Items listed in a dataset
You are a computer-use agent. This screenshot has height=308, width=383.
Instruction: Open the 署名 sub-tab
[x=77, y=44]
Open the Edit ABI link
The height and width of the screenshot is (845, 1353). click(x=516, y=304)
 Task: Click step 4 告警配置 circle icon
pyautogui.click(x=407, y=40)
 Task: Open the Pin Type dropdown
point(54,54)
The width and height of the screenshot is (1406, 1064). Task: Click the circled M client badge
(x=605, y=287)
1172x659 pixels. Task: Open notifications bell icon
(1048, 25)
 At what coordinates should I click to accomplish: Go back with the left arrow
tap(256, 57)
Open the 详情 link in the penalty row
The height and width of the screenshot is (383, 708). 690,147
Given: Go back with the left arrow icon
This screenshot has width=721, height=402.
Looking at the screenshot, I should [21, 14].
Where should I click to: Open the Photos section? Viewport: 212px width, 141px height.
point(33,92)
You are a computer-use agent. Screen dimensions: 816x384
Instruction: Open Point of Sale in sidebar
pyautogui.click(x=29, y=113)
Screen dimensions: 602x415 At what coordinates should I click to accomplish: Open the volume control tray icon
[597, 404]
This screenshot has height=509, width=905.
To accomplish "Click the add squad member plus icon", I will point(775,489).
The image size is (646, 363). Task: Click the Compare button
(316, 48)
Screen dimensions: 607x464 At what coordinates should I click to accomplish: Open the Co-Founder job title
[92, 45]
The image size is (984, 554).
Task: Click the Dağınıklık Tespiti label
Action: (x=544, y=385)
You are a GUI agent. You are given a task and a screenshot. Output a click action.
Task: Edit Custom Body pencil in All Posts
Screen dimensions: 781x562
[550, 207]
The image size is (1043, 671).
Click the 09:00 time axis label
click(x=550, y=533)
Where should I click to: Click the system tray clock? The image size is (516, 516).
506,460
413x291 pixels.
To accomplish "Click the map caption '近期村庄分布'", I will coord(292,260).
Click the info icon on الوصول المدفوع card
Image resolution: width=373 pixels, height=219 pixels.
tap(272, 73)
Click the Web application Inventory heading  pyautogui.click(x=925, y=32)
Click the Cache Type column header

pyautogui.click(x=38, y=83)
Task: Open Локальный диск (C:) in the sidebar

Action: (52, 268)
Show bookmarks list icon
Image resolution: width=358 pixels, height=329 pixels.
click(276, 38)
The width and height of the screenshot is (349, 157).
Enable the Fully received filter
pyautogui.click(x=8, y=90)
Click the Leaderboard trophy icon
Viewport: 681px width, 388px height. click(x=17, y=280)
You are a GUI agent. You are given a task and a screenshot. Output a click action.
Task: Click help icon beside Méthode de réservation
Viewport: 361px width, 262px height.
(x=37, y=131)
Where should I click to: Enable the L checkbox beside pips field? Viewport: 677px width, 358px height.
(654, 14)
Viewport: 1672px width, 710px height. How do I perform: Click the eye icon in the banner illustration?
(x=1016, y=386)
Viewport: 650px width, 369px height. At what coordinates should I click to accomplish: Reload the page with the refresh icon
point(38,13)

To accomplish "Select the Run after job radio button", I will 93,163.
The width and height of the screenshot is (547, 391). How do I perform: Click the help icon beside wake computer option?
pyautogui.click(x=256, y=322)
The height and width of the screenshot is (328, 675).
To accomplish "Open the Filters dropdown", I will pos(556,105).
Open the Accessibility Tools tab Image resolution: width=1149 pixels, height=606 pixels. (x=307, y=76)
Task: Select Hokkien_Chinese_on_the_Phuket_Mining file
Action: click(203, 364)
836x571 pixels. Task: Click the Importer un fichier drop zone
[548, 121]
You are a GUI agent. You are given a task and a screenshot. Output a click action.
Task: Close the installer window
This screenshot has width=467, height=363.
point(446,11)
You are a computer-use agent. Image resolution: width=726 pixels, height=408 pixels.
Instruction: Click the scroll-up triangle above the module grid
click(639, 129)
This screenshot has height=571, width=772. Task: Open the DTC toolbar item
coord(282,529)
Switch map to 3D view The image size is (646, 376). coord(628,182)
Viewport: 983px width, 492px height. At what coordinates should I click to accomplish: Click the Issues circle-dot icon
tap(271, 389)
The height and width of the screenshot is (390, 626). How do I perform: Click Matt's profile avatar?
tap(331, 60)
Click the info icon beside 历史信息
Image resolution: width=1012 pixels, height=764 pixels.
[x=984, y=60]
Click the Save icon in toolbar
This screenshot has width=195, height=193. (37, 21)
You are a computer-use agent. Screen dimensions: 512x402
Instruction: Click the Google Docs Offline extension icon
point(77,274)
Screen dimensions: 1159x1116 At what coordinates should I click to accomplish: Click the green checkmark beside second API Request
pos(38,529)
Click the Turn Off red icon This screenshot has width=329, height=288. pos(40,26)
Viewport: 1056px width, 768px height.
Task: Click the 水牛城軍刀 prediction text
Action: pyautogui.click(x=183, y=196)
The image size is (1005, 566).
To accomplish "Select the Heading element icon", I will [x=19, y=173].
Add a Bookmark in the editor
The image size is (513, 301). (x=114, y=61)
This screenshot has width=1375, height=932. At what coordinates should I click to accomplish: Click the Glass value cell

• **THE TASK**
Nothing may be omitted or altered; reproduce all of the entries.

• **EXERCISE RESPONSE**
You are a computer-use agent. This screenshot has height=308, width=383.
Instruction: Open the 署名 sub-tab
[x=77, y=44]
Open the Edit ABI link
The height and width of the screenshot is (845, 1353). click(x=516, y=304)
 Task: Click step 4 告警配置 circle icon
pyautogui.click(x=407, y=40)
 Task: Open the Pin Type dropdown
point(54,54)
The width and height of the screenshot is (1406, 1064). Task: Click the circled M client badge
(x=605, y=287)
1172x659 pixels. Task: Open notifications bell icon
(1048, 25)
 At what coordinates should I click to accomplish: Go back with the left arrow
tap(256, 57)
Open the 详情 link in the penalty row
The height and width of the screenshot is (383, 708). 690,147
Given: Go back with the left arrow icon
This screenshot has width=721, height=402.
Looking at the screenshot, I should [21, 14].
Where should I click to: Open the Photos section? Viewport: 212px width, 141px height.
point(33,92)
You are a computer-use agent. Screen dimensions: 816x384
Instruction: Open Point of Sale in sidebar
pyautogui.click(x=29, y=113)
Screen dimensions: 602x415 At what coordinates should I click to accomplish: Open the volume control tray icon
[597, 404]
This screenshot has height=509, width=905.
To accomplish "Click the add squad member plus icon", I will point(775,489).
The image size is (646, 363). Task: Click the Compare button
(316, 48)
Screen dimensions: 607x464 At what coordinates should I click to accomplish: Open the Co-Founder job title
[92, 45]
The image size is (984, 554).
Task: Click the Dağınıklık Tespiti label
Action: (x=544, y=385)
You are a GUI agent. You are given a task and a screenshot. Output a click action.
Task: Edit Custom Body pencil in All Posts
Screen dimensions: 781x562
[550, 207]
The image size is (1043, 671).
Click the 09:00 time axis label
click(x=550, y=533)
Where should I click to: Click the system tray clock? The image size is (516, 516).
506,460
413x291 pixels.
To accomplish "Click the map caption '近期村庄分布'", I will coord(292,260).
Click the info icon on الوصول المدفوع card
Image resolution: width=373 pixels, height=219 pixels.
tap(272, 73)
Click the Web application Inventory heading  pyautogui.click(x=925, y=32)
Click the Cache Type column header

pyautogui.click(x=38, y=83)
Task: Open Локальный диск (C:) in the sidebar

Action: (52, 268)
Show bookmarks list icon
Image resolution: width=358 pixels, height=329 pixels.
click(276, 38)
The width and height of the screenshot is (349, 157).
Enable the Fully received filter
pyautogui.click(x=8, y=90)
Click the Leaderboard trophy icon
Viewport: 681px width, 388px height. click(x=17, y=280)
You are a GUI agent. You are given a task and a screenshot. Output a click action.
Task: Click help icon beside Méthode de réservation
Viewport: 361px width, 262px height.
(x=37, y=131)
Where should I click to: Enable the L checkbox beside pips field? Viewport: 677px width, 358px height.
(654, 14)
Viewport: 1672px width, 710px height. How do I perform: Click the eye icon in the banner illustration?
(x=1016, y=386)
Viewport: 650px width, 369px height. At what coordinates should I click to accomplish: Reload the page with the refresh icon
point(38,13)

To accomplish "Select the Run after job radio button", I will 93,163.
The width and height of the screenshot is (547, 391). How do I perform: Click the help icon beside wake computer option?
pyautogui.click(x=256, y=322)
The height and width of the screenshot is (328, 675).
To accomplish "Open the Filters dropdown", I will pos(556,105).
Open the Accessibility Tools tab Image resolution: width=1149 pixels, height=606 pixels. (x=307, y=76)
Task: Select Hokkien_Chinese_on_the_Phuket_Mining file
Action: click(203, 364)
836x571 pixels. Task: Click the Importer un fichier drop zone
[548, 121]
You are a GUI agent. You are given a task and a screenshot. Output a click action.
Task: Close the installer window
This screenshot has width=467, height=363.
point(446,11)
You are a computer-use agent. Image resolution: width=726 pixels, height=408 pixels.
Instruction: Click the scroll-up triangle above the module grid
click(639, 129)
This screenshot has height=571, width=772. Task: Open the DTC toolbar item
coord(282,529)
Switch map to 3D view The image size is (646, 376). coord(628,182)
Viewport: 983px width, 492px height. At what coordinates should I click to accomplish: Click the Issues circle-dot icon
tap(271, 389)
The height and width of the screenshot is (390, 626). How do I perform: Click Matt's profile avatar?
tap(331, 60)
Click the info icon beside 历史信息
Image resolution: width=1012 pixels, height=764 pixels.
[x=984, y=60]
Click the Save icon in toolbar
This screenshot has width=195, height=193. (37, 21)
You are a computer-use agent. Screen dimensions: 512x402
Instruction: Click the Google Docs Offline extension icon
point(77,274)
Screen dimensions: 1159x1116 At what coordinates should I click to accomplish: Click the green checkmark beside second API Request
pos(38,529)
Click the Turn Off red icon This screenshot has width=329, height=288. pos(40,26)
Viewport: 1056px width, 768px height.
Task: Click the 水牛城軍刀 prediction text
Action: pyautogui.click(x=183, y=196)
The image size is (1005, 566).
To accomplish "Select the Heading element icon", I will [x=19, y=173].
Add a Bookmark in the editor
The image size is (513, 301). (x=114, y=61)
This screenshot has width=1375, height=932. At what coordinates should I click to accomplish: Click the Glass value cell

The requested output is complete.